#### [Instructions to follow]
When you reach the line containing "This screenshot has width=600, height=337.", please repeat it and every line after it exactly, through the end of the listing below, skipping pictures.

#### [Supplied records]
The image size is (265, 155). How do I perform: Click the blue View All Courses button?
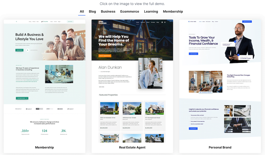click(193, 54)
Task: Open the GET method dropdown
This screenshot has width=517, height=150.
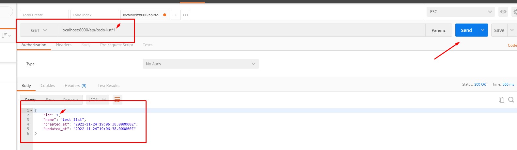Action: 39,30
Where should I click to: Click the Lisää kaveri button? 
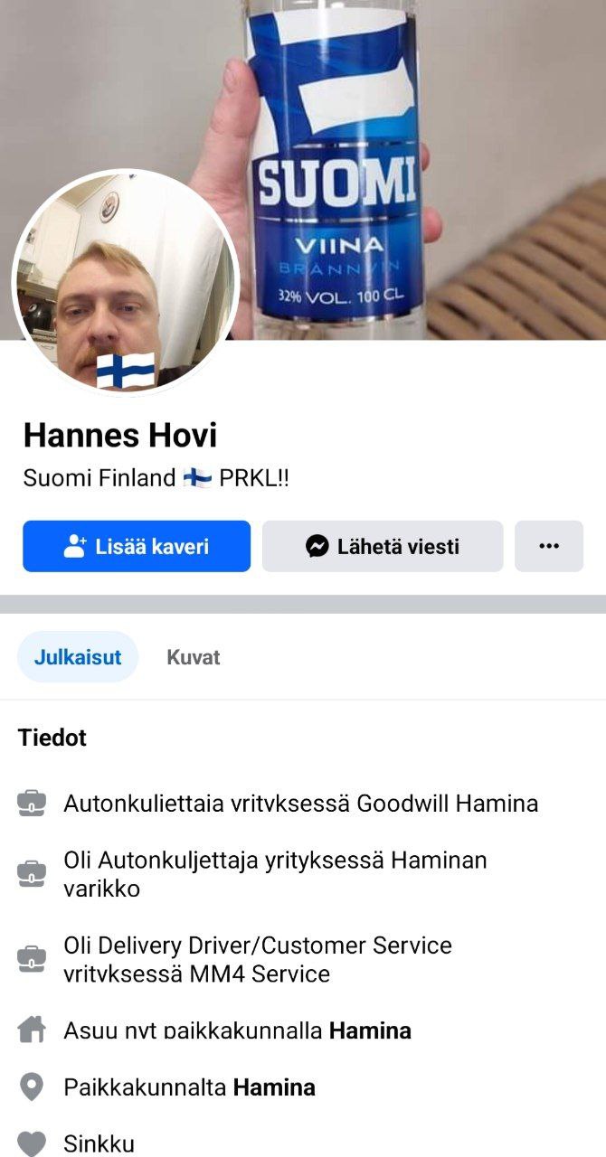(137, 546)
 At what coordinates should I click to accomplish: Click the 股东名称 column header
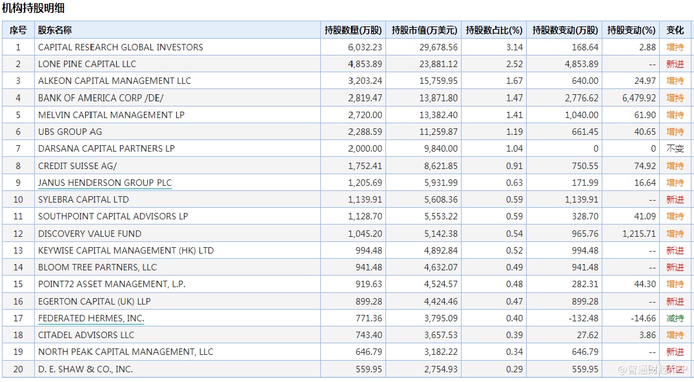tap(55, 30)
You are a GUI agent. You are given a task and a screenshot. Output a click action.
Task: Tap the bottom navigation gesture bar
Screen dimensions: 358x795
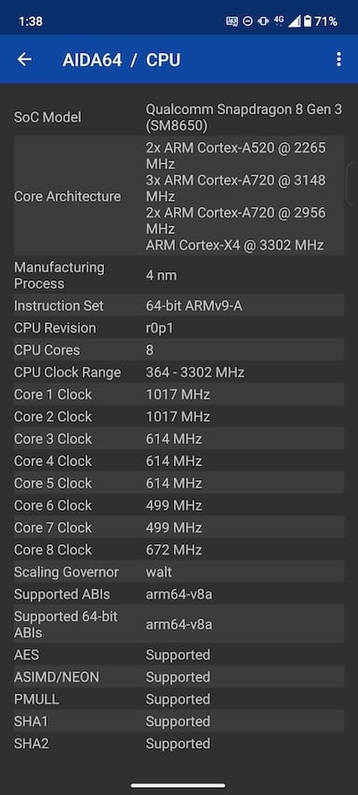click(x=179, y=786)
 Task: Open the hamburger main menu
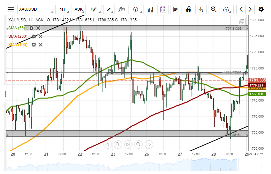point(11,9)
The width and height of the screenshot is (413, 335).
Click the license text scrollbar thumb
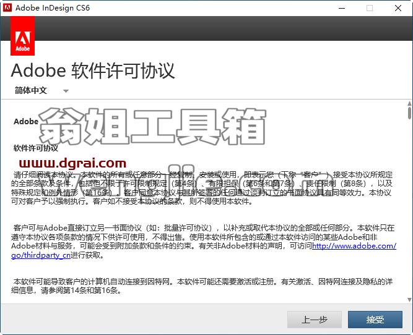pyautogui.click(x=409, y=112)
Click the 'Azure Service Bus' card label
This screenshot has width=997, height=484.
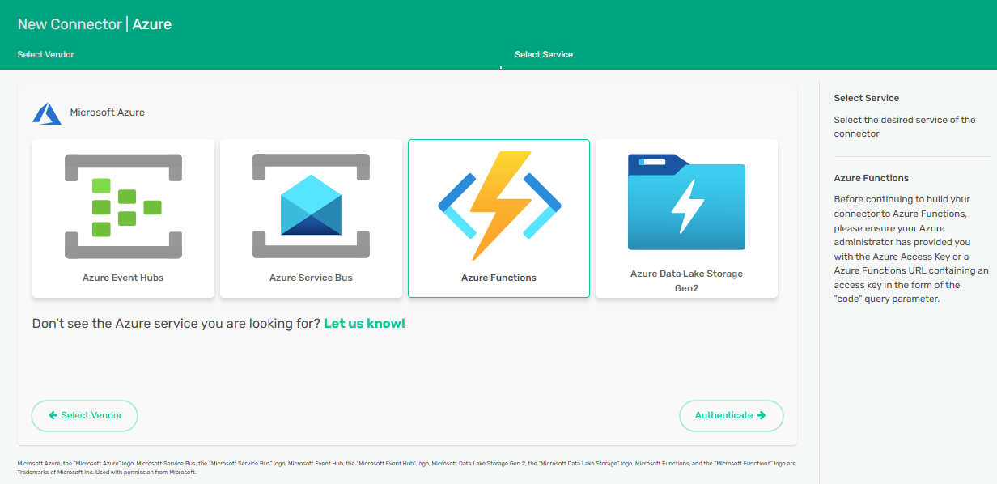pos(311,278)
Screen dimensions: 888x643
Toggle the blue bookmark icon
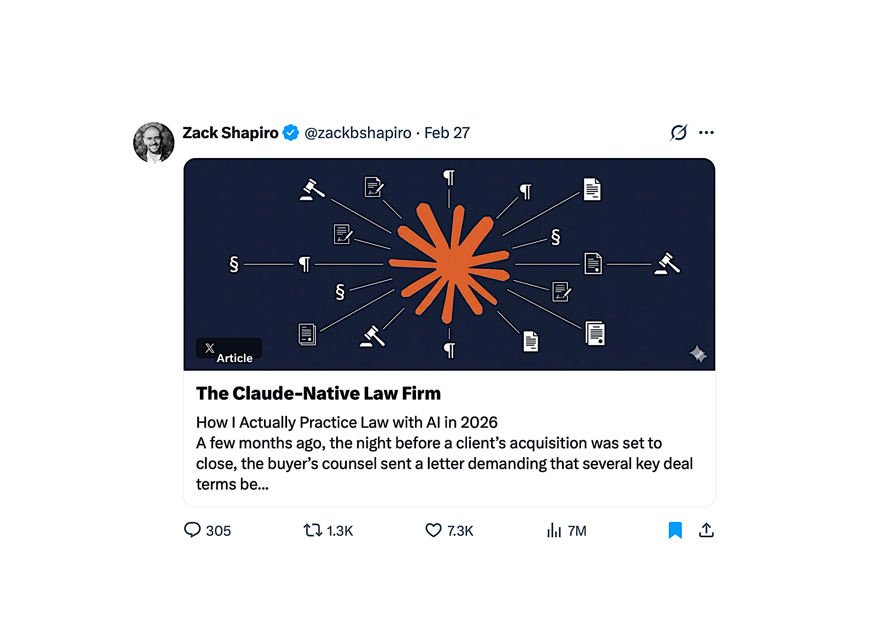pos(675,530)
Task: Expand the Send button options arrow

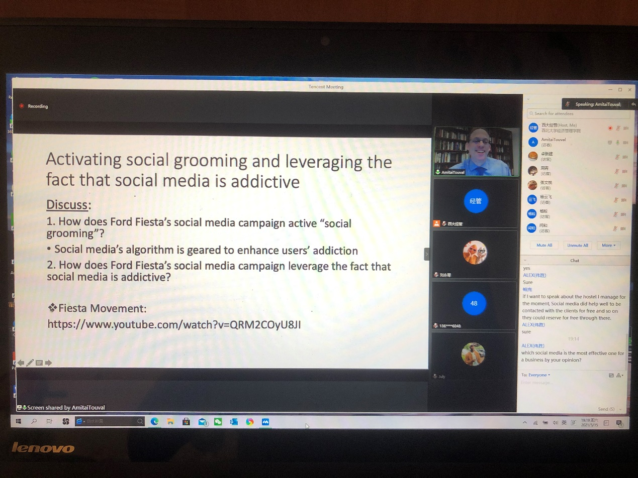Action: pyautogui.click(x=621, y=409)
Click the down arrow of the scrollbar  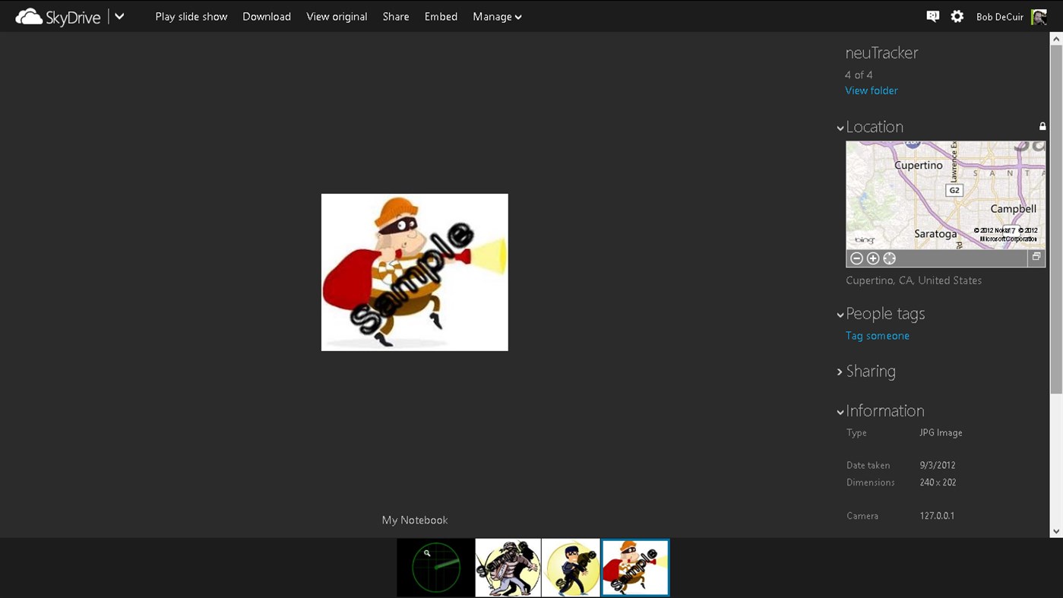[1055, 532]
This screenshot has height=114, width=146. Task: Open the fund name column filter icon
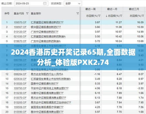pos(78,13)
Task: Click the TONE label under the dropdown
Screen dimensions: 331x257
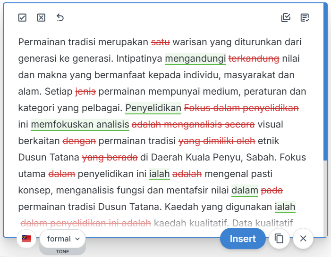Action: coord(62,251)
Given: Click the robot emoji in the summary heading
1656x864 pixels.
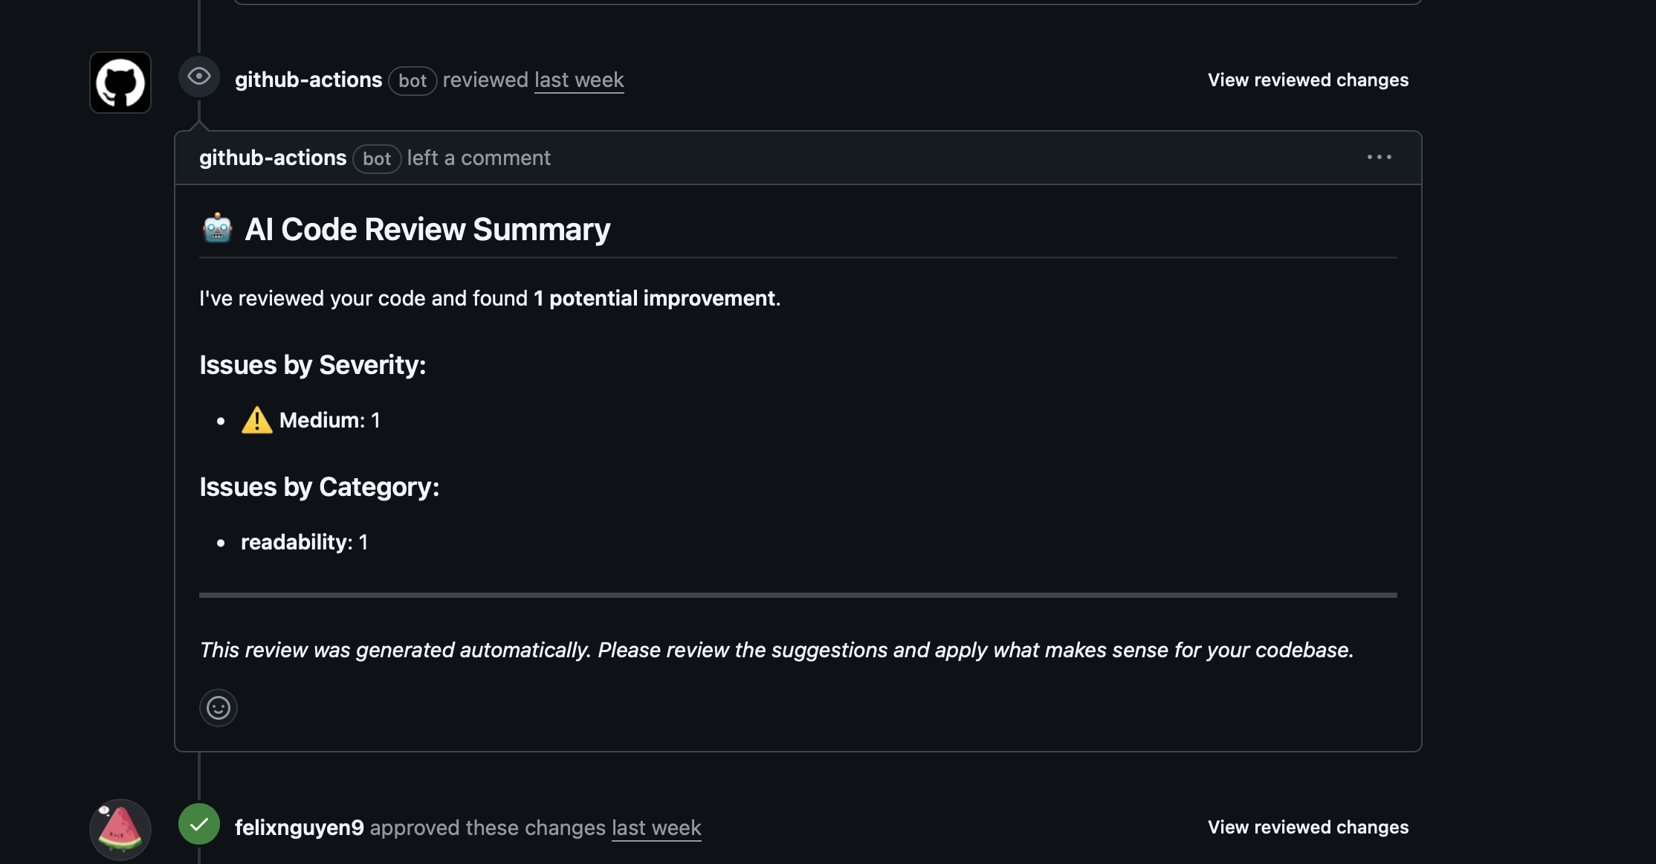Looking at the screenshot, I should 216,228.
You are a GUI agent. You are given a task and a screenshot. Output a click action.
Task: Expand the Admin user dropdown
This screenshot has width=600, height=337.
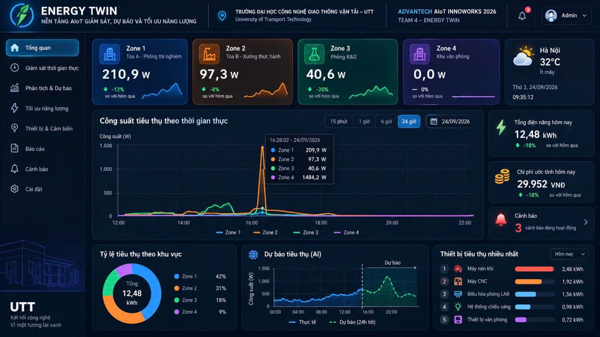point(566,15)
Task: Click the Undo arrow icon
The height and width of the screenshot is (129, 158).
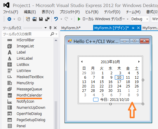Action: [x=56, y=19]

#### [Output of the exercise]
This screenshot has width=600, height=337.
point(566,15)
Task: Click the Undo arrow icon
The height and width of the screenshot is (129, 158).
Action: [x=56, y=19]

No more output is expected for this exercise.